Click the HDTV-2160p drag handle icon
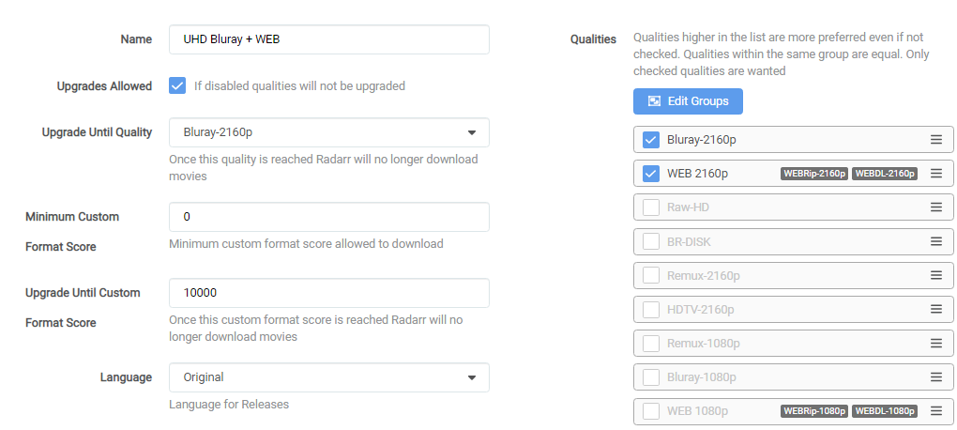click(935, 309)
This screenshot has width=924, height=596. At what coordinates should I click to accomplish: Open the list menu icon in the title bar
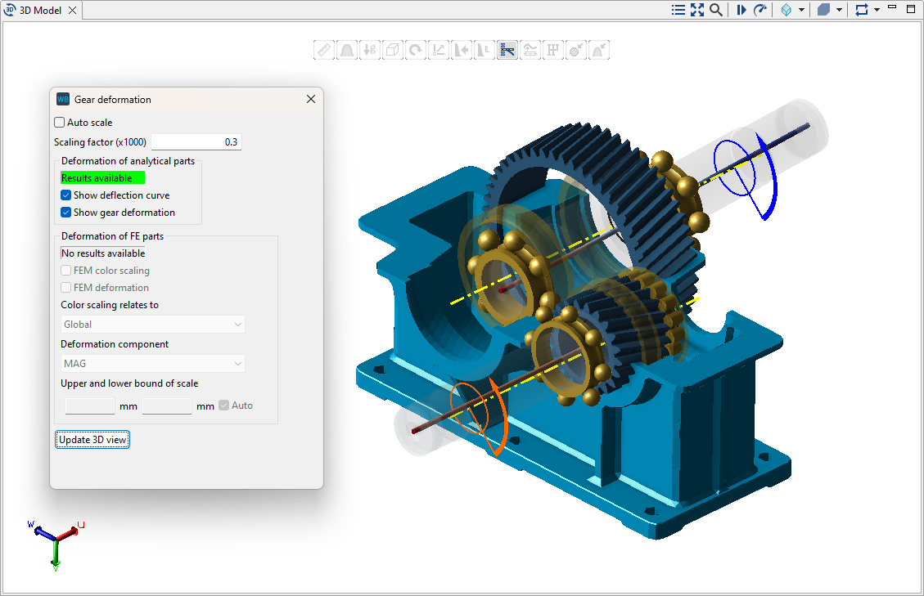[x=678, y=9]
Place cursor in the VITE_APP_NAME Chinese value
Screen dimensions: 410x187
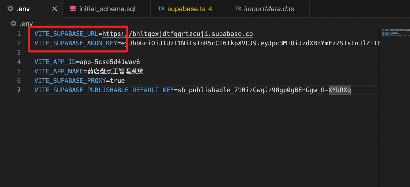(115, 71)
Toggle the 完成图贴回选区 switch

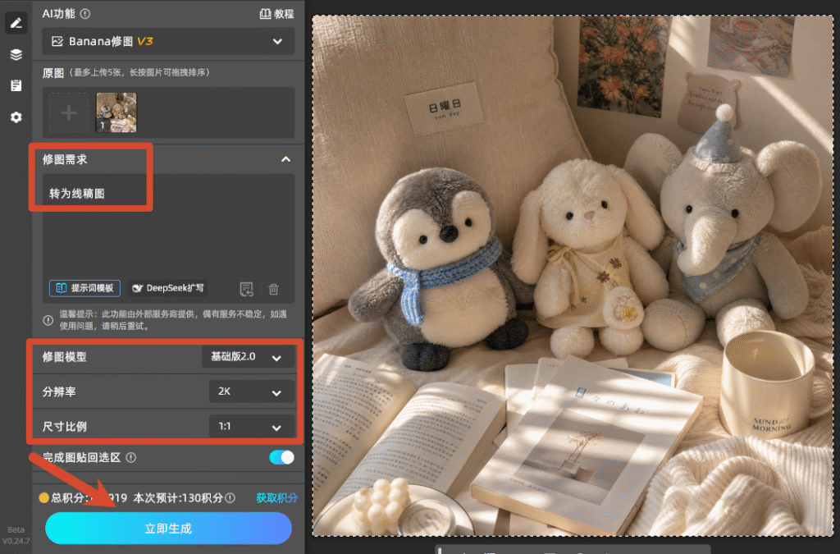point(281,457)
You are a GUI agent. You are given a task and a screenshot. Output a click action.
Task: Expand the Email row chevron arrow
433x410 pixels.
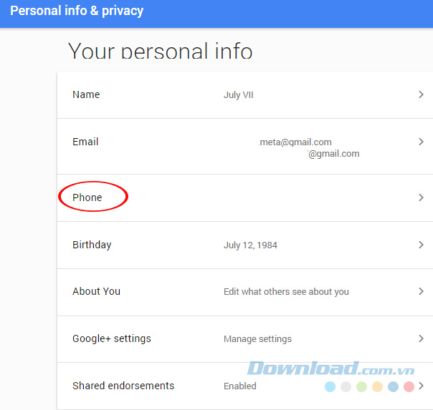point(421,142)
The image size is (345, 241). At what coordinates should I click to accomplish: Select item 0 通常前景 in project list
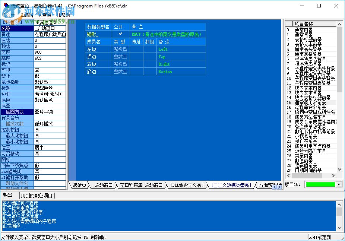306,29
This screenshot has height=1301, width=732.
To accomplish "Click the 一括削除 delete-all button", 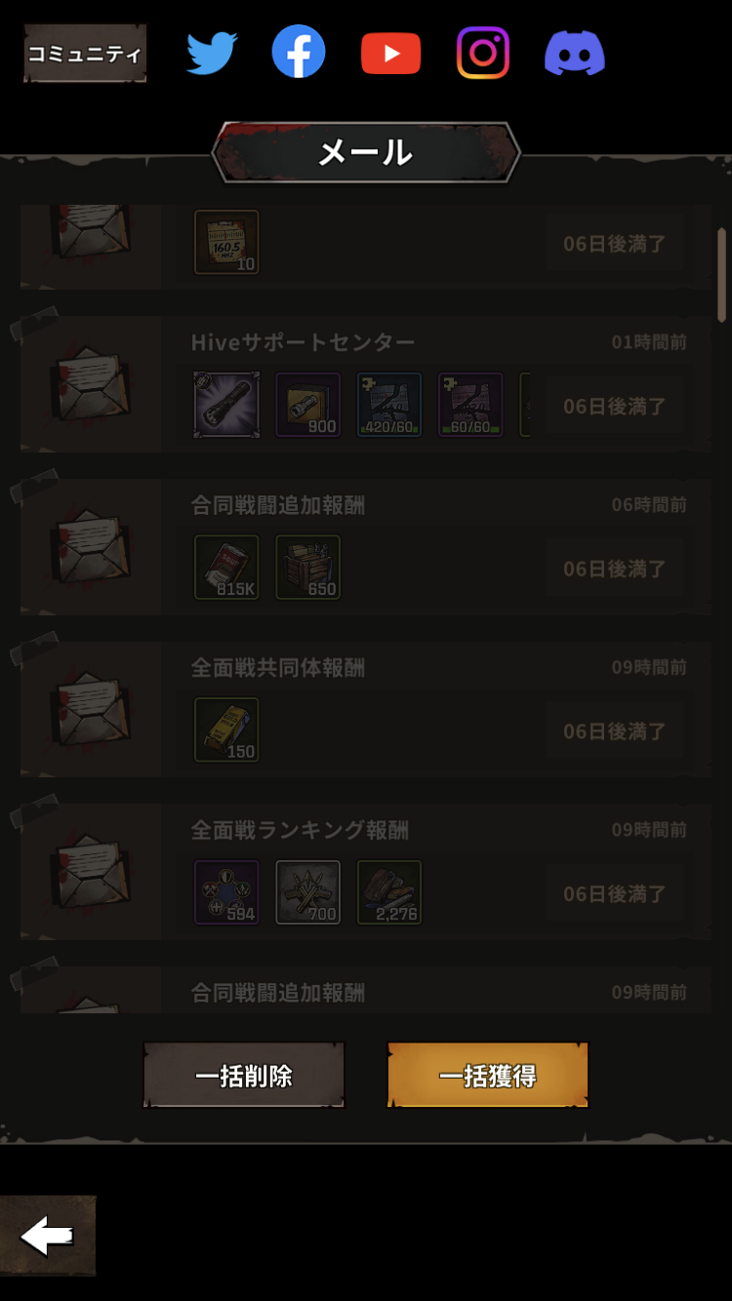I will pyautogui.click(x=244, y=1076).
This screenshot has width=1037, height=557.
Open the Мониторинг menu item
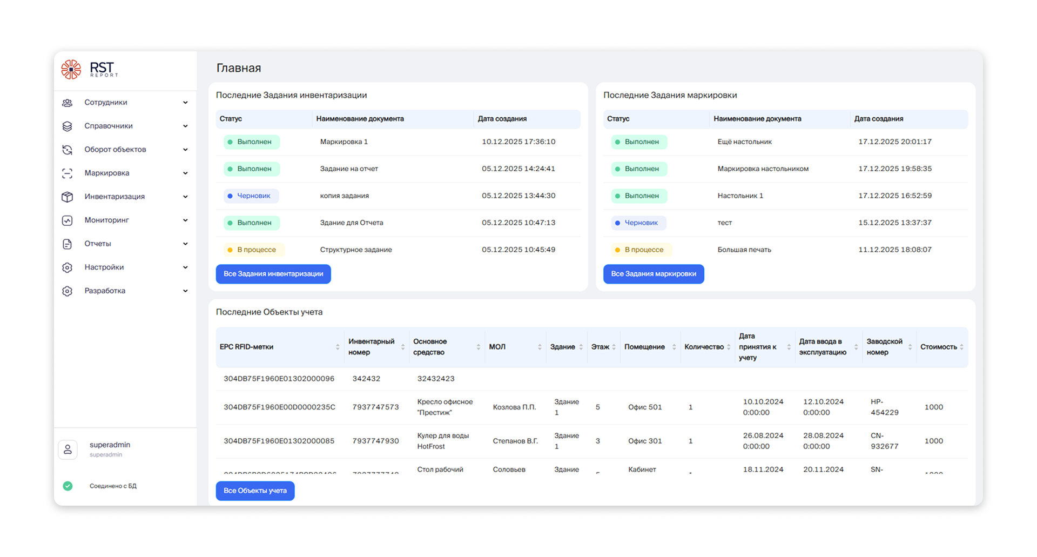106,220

--

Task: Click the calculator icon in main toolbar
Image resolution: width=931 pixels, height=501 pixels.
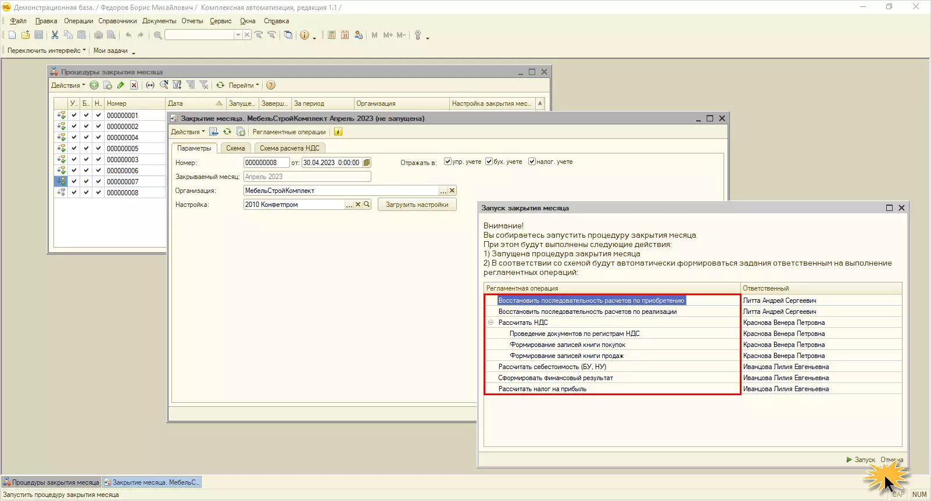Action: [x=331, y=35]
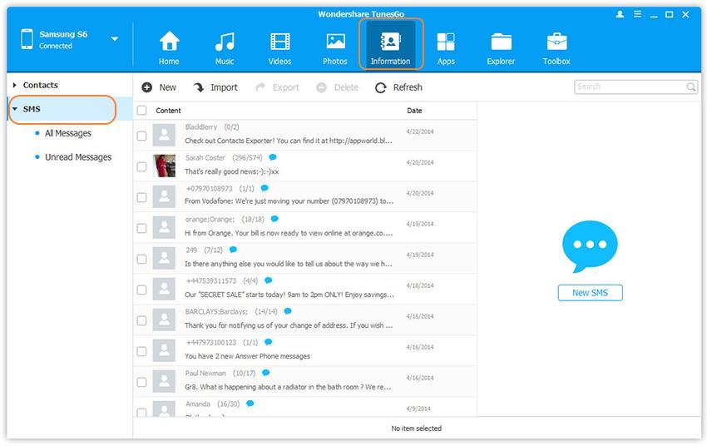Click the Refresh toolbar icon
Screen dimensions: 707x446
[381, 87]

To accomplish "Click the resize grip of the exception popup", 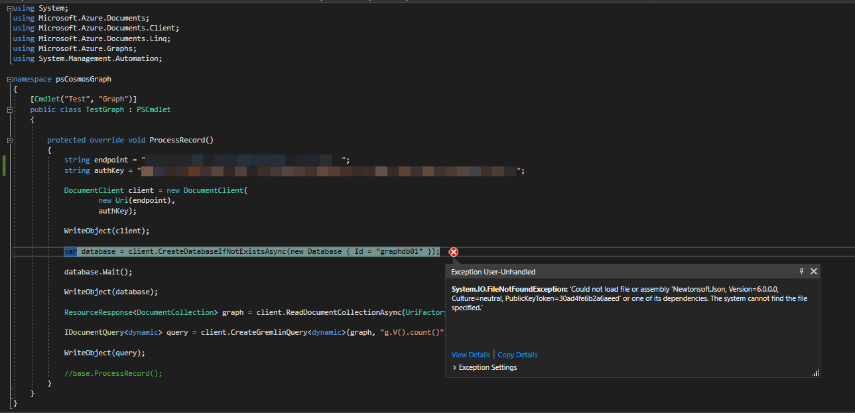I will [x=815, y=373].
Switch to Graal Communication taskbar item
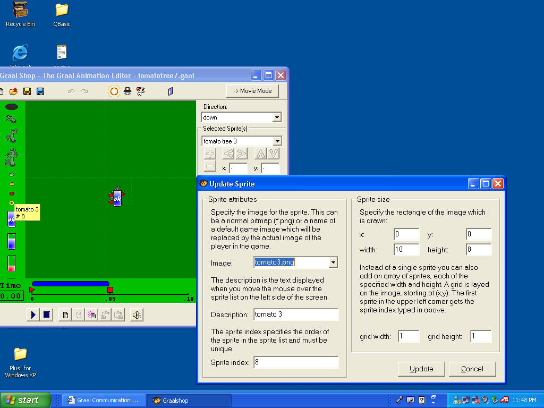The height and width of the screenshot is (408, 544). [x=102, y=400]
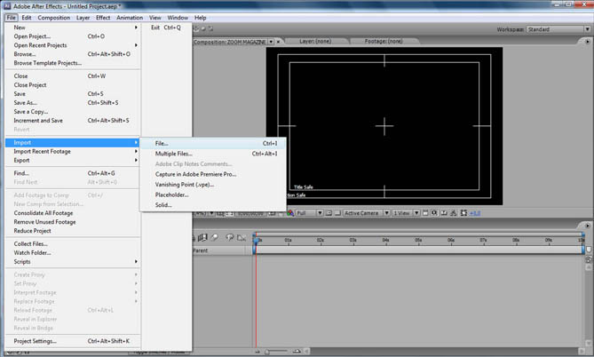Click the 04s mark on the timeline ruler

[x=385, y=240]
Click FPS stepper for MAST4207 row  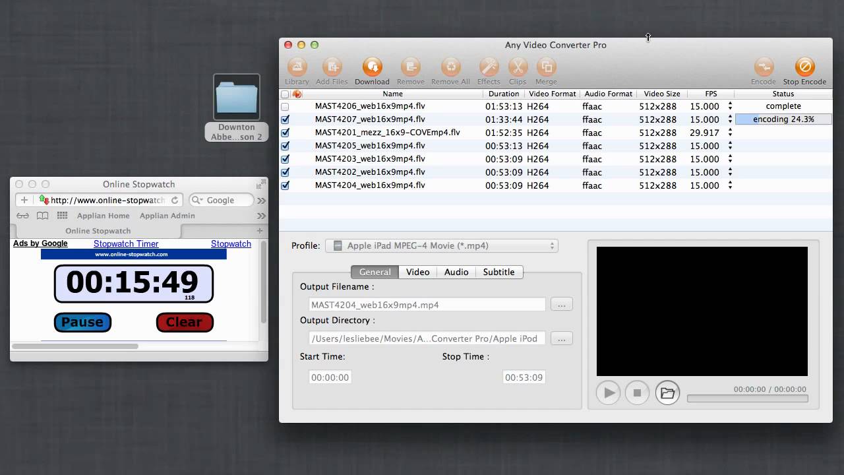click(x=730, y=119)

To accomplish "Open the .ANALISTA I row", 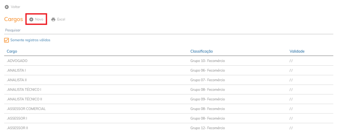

* * *

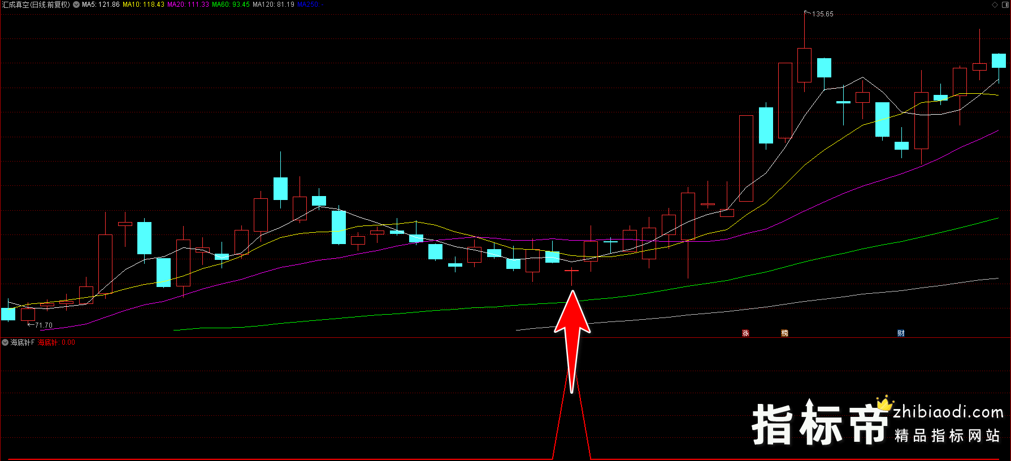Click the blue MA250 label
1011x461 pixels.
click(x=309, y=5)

● **TASK ITEM**
Output only the lines above from the line that holds "Click the HDTV-2160p drag handle icon" through the line that holds "This screenshot has height=1301, width=732.", both ends included, and exclude pictures.

● **ANSWER BOX**
Click the HDTV-2160p drag handle icon
click(935, 309)
This screenshot has width=924, height=596. At what coordinates should I click to accomplish: Open the list menu icon in the title bar
[x=678, y=9]
Place cursor in the VITE_APP_NAME Chinese value
Screen dimensions: 410x187
(115, 71)
Toggle the 完成图贴回选区 switch

point(281,457)
You are a GUI agent. You are given a task and a screenshot. Output a click action.
Task: Expand the Email row chevron arrow
433x410 pixels.
point(421,142)
The image size is (345, 241). At what coordinates should I click to accomplish: Select item 0 通常前景 in project list
306,29
This screenshot has height=1301, width=732.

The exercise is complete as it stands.